## Power analysis of the likelihood ratio test for logistic regression mixtures

##### Abstract

Finite mixture models emerge in many applications, particularly in biology, psychology and genetics. This dissertation focused on detecting associations between a quantitative explanatory variable and a dichotomous response variable in a situation where the population consists of a mixture. That is, there is a fraction of the population for whom there is an association between the quantitative predictor and the response and there is a fraction of individuals for whom there is no association between the quantitative predictor and the response. We developed the Likelihood Ratio Test (LRT) in the context of ordinary logistic regression models and logistic regression mixture models. However, the classical theorem for the null distribution of the LRT statistics can not be applied to finite mixture alternatives.
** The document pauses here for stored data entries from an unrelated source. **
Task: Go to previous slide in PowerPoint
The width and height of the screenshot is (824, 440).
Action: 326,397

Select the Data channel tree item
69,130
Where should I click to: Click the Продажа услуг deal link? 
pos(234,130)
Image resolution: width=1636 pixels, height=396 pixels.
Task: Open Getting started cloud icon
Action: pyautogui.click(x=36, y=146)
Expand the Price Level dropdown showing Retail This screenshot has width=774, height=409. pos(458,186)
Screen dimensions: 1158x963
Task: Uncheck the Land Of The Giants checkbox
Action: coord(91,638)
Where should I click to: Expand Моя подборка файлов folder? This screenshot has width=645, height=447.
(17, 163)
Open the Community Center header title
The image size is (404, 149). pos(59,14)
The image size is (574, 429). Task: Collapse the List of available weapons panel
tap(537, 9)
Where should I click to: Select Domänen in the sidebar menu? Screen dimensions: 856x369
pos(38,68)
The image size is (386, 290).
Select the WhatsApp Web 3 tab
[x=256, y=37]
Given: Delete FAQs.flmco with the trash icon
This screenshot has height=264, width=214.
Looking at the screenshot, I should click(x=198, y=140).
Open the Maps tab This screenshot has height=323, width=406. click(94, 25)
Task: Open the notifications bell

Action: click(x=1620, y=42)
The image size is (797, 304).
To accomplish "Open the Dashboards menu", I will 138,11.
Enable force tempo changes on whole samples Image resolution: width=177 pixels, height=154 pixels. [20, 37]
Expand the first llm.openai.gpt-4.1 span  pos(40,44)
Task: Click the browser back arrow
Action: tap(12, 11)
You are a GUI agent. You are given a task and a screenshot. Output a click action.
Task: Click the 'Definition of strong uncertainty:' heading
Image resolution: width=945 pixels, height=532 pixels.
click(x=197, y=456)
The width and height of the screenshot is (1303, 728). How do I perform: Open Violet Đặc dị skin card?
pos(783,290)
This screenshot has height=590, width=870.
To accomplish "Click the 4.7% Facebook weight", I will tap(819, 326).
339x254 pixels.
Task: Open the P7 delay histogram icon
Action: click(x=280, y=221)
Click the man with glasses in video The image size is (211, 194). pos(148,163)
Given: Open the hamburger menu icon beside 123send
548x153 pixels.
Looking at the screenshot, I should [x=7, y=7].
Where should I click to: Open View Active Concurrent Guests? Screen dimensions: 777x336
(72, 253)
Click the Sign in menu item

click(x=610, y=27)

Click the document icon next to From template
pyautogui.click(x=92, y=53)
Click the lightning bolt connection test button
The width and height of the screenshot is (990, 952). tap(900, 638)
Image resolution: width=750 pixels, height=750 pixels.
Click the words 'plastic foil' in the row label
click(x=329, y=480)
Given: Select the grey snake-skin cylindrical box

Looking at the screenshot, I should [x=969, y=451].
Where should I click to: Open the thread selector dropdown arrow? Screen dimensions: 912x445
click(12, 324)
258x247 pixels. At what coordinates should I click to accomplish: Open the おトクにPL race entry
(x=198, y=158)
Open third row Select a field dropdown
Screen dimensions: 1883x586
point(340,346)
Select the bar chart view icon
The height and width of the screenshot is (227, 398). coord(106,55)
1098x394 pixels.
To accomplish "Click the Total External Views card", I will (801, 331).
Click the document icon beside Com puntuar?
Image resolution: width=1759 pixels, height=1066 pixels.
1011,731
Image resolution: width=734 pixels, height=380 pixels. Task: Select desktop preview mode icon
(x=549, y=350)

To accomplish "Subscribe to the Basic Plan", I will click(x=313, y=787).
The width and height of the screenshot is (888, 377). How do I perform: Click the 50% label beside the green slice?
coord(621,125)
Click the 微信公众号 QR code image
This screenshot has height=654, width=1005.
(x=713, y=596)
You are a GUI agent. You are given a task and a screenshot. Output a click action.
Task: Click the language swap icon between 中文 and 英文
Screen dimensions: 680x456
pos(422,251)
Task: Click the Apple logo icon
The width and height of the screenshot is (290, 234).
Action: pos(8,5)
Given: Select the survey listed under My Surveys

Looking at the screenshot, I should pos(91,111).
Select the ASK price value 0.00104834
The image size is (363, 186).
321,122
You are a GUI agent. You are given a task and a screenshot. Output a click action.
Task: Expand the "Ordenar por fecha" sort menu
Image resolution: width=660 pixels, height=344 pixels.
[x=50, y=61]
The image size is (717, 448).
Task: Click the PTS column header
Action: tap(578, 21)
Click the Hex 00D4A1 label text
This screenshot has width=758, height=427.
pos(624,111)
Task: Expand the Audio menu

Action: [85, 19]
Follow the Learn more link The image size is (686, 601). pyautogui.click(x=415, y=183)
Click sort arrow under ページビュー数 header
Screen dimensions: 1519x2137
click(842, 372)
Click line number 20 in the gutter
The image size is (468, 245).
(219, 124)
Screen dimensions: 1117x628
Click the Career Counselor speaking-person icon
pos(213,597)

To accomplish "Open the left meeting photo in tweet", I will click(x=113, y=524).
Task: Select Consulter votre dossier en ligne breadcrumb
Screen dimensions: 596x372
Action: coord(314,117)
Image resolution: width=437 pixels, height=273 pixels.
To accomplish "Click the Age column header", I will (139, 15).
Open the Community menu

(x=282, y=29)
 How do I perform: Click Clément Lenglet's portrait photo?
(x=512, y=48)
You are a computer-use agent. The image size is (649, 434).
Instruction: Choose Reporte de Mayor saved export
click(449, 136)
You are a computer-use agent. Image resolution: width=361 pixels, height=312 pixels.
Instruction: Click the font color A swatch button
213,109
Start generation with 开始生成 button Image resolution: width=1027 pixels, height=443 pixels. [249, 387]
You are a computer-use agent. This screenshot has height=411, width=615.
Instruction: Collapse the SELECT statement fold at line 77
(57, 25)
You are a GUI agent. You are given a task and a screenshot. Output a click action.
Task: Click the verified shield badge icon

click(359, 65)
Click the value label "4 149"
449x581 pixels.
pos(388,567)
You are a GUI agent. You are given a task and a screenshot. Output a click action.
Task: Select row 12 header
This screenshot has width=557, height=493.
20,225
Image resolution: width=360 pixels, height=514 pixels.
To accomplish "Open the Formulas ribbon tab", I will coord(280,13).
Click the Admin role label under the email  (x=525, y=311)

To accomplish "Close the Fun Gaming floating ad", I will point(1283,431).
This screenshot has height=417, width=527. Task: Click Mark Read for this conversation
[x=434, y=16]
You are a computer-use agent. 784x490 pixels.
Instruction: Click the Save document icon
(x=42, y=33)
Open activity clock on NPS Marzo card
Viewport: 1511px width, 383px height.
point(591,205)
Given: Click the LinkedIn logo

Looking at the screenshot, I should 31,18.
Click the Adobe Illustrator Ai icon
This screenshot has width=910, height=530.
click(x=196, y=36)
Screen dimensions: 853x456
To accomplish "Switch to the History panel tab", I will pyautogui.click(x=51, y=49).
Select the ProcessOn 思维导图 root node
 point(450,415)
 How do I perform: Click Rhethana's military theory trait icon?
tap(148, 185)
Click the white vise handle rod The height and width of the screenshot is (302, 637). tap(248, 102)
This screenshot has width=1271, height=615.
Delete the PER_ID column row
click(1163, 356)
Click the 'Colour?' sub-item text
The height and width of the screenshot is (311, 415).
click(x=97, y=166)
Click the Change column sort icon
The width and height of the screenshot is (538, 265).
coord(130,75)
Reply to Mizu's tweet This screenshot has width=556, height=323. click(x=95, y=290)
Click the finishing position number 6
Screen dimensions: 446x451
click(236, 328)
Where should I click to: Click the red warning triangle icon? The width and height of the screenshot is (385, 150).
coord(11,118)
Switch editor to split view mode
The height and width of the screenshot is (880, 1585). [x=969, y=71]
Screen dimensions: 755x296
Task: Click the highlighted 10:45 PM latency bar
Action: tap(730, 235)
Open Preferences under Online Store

Thus, we conjectured that the asymptotic null distribution of the LRT statistics held. We investigated how the empirical and fitted null distribution of the LRT statistics compared with our conjecture. We found that the null distribution appears to be well approximated by a 50:50 mixture of chi-squared distributions with respect to the critical values. Based on this null distribution, simulation studies were conducted to compare the power of the ordinary logistic regression models to the logistic regression mixture models. The logistic regression mixture models resulted in the improvement in power to detect the association between the two variables, compared with the ordinary logistic regression models. We found the significant factors in the improvement of the power by modeling the odds ratio in the improvement (logistic mixture model vs. ordinary logistic regression model). Essentially, the only factors that affected improvement in power were slope and mixing proportion. In addition, we compared the precision of these two approaches. This mixture model can be widely applied in large sample surveys with non-response and in missing data problems.